A l’évidence, les réformes ne peuvent se faire d’un claquement de doigts. Mais elles sont indispensables et leur mise en place doit avancer à une allure soutenue. Et ce d’autant plus que nous ne pouvons échapper à la pression des pays voisins. Le vent qu’ils font souffler pourrait vite devenir une tempête qui nous drossera sur les écueils fiscaux.

Un troisième écueil vient en outre de surgir. Il s’agit bien sûr du frein à l’immigration accepté par le peuple en février dernier. Sans gloser sur les conséquences possibles pour l’économie genevoise, rappelons simplement quelques chiffres, mis en lumière récemment par le Conseil d’Etat. En 2013, quelque 37 000 permis ont été délivrés, contre 276 000 annulés.

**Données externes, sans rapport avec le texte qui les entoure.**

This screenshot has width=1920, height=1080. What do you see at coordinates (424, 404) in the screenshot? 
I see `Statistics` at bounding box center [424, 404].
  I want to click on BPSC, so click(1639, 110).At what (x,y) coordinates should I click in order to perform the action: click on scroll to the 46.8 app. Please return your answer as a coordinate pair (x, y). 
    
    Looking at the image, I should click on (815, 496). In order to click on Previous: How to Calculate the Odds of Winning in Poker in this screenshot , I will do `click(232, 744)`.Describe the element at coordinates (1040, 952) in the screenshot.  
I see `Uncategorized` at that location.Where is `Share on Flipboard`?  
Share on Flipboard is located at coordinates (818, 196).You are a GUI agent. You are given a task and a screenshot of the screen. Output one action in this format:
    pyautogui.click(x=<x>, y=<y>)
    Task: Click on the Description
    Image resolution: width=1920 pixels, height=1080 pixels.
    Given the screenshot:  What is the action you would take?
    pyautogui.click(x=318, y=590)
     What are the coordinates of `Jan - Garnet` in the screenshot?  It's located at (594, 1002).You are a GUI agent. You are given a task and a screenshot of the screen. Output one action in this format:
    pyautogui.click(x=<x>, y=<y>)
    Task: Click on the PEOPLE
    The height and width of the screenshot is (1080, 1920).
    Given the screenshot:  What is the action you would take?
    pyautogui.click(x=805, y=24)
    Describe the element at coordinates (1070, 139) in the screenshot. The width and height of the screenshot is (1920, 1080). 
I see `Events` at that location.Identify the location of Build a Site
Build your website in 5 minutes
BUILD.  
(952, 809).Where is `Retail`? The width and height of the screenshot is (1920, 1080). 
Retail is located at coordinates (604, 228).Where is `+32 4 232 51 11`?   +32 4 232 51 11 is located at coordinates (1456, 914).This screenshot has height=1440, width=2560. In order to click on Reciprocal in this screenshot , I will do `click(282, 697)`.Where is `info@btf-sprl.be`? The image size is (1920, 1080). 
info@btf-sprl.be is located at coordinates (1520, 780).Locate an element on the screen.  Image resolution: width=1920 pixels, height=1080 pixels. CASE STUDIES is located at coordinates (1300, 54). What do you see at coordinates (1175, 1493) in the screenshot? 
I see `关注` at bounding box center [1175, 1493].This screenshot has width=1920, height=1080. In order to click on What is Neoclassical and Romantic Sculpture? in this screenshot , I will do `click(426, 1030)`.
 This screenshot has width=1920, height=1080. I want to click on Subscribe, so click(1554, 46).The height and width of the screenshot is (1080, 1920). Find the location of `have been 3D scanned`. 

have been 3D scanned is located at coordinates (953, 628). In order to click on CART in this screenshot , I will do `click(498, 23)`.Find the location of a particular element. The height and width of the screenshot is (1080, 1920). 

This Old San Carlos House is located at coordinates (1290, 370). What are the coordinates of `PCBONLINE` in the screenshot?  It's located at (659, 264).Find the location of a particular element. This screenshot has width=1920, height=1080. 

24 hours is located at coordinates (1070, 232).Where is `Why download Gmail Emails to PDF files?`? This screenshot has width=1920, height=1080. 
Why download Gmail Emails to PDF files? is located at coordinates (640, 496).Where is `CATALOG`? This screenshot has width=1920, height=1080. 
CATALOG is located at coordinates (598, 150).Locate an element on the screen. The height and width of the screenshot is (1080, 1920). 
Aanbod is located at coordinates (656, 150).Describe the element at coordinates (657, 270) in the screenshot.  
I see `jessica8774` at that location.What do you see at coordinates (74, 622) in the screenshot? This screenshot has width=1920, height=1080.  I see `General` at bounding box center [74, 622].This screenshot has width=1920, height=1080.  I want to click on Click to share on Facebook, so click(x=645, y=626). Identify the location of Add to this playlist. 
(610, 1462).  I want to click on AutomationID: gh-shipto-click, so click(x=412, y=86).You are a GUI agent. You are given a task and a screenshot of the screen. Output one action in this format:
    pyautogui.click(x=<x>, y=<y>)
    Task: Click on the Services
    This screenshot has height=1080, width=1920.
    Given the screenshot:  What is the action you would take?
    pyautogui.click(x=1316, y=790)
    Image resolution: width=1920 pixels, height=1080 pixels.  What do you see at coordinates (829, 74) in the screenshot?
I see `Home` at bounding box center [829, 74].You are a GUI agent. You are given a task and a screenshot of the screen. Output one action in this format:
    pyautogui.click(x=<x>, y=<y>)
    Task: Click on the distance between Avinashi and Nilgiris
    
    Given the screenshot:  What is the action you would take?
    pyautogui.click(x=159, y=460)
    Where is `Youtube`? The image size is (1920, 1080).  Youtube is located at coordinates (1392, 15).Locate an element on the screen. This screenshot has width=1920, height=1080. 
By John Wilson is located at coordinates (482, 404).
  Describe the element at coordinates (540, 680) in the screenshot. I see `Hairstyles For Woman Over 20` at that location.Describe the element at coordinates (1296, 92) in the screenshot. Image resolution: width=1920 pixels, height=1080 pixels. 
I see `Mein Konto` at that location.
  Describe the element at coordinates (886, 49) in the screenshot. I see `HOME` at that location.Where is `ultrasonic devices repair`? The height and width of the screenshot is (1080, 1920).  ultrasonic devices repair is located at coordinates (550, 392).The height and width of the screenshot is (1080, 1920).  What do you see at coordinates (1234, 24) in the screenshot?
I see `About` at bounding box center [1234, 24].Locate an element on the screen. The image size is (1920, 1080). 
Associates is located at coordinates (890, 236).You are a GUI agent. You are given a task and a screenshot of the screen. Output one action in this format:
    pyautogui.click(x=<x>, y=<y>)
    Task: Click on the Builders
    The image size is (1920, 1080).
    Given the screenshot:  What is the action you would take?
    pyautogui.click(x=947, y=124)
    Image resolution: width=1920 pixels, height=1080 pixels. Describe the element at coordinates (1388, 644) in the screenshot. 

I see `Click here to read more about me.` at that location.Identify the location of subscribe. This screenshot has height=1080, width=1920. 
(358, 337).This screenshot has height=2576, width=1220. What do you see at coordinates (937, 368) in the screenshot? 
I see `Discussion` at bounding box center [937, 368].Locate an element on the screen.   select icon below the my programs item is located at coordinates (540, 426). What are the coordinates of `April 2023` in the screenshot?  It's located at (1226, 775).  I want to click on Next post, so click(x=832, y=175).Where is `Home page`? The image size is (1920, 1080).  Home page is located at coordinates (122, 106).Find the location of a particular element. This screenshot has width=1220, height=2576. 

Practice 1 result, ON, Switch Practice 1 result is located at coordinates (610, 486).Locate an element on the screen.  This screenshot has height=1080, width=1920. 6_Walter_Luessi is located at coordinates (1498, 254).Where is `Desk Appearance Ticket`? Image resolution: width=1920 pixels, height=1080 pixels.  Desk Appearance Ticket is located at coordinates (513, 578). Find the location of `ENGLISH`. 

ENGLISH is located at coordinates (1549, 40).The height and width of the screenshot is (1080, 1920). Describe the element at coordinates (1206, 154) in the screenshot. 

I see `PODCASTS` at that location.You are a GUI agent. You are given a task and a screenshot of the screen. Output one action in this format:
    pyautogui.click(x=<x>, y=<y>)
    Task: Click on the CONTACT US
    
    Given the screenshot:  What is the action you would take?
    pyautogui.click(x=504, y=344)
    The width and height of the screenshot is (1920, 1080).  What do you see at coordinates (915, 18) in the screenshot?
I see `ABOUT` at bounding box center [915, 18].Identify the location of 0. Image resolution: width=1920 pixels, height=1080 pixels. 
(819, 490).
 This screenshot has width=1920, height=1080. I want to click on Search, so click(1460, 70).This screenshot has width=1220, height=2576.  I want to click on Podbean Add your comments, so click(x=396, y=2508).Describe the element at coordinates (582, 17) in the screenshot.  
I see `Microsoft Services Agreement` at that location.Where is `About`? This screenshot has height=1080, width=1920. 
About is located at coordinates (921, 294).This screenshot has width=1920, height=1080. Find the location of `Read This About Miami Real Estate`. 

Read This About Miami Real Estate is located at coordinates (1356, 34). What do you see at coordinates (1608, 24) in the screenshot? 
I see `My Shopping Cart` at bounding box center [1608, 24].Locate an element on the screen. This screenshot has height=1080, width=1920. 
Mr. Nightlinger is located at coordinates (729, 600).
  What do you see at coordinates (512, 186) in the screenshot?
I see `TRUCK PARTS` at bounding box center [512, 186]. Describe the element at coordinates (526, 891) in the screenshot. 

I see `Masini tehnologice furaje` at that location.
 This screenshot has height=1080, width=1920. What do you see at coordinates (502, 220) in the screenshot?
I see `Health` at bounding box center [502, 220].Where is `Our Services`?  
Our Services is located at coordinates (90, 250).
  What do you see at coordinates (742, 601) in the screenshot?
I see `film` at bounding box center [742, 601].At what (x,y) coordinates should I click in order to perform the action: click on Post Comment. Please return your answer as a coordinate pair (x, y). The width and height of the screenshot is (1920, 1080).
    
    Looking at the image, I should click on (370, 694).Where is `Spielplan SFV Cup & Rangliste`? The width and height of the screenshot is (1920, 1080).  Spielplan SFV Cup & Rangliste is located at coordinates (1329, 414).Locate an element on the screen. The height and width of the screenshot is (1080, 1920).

Cela démontre assez que Genève a besoin de main d’œuvre étrangère et que la rotation élevée que connaît cette main-d’œuvre s’accommodera difficilement d’un système de contingents.

Mais le premier effet de cette votation est surtout d’avoir ouvert une ère d’incertitude. Qu’adviendra-t-il de nos relations avec l’Europe ? Comment les entreprises étrangères implantées en Suisse analysent-elles la situation ? Quelles conclusions en tireront-elles ?

Or, l’économie a horreur de l’incertitude. L’une des forces principales de la Suisse était la sécurité de son droit. Battue en brèche par les manœuvres de pays concurrents qui aspirent à récupérer une part de notre richesse, la stabilité juridique est aujourd’hui minée par des décisions populaires prises sans véritable compréhension des enjeux.

Le travail commence bien en amont des campagnes de votations. Tout d’abord, c’est notre rôle, en tant que Chambre de commerce, d’accompagner le politique et d’imprimer le rythme de navigation. Car il faut avancer toutes voiles dehors !

Et c’est aussi le travail des associations économiques de se donner encore et toujours plus de peine pour expliquer les mécanismes de l’économie à la population, pour les illustrer, pour démontrer pourquoi les enjeux des prochaines votations sont vitaux – et l’adjectif n’est pas excessif.

Et il vous appartient, Mesdames et Messieurs, de participer à cet effort. Derrière les statistiques qu’on utilise pour traduire notre situation économique, il ne faut pas oublier qu’il y a des femmes et des hommes qui dépendent des emplois générés par notre prospérité. La prospérité économique n’est pas un slogan, c’est une nécessité pour les individus. C’est une nécessité pour la société.

Les nuages d’orage qui s’amoncellent à l’horizon ne sont pas un simple phénomène météorologique passager. Si nous ne redoublons pas d’efforts, ils pourraient bien marquer la fin du bien-vivre helvétique.